The approval, from Canada’s Nuclear Safety Commission, allows the utility to power up the refurbished reactor to complete final safety and operations tests. The next step will be to link the reactor, located on the eastern shore of Lake Huron, to Ontario’s power grid.
Unit 2 is one of four reactors at Bruce Power’s Bruce A plant. The 750-megawatt Candu reactor is expected to produce enough electricity to power 500,000 homes.
Bruce Power expects to have approval to bring Bruce A’s Unit 1, also being refurbished, online in the coming months. Unit 1 and Unit 2 have been shut down since 1997 and 1995 respectively.
Once the two reactors are online, the Bruce A and Bruce B plants will be generating a combined 6,300 megawatts of power from eight reactors. Bruce Power currently generates about 4,700 megawatts from four units at Bruce B and two units at Bruce A.
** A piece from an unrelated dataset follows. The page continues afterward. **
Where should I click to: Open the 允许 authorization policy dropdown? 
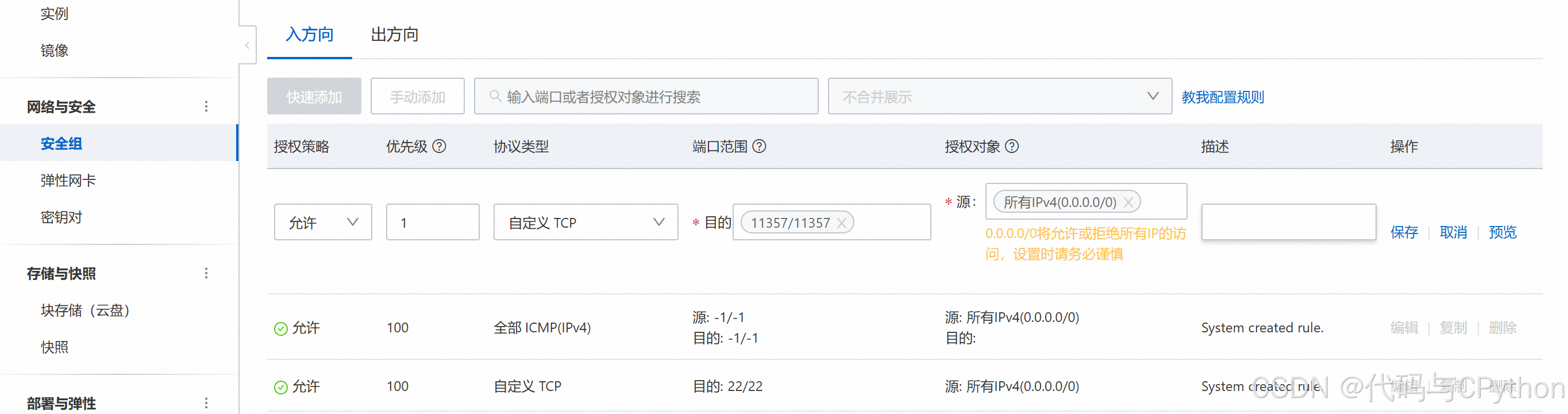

Candu reactors are unique in that they are fueled with natural uranium instead of enriched uranium. Cameco Corp, Canada’s top uranium producer, makes the fuel bundles for all the Bruce reactors. The miner holds a 31.6 percent stake in Bruce B, but no stake in Bruce A.
The Bruce Power partners also include TransCanada Corporation, the Power Workers’ Union, the Society of Energy Professionals and Borealis Infrastructure, an investment firm backed by a retirement trust.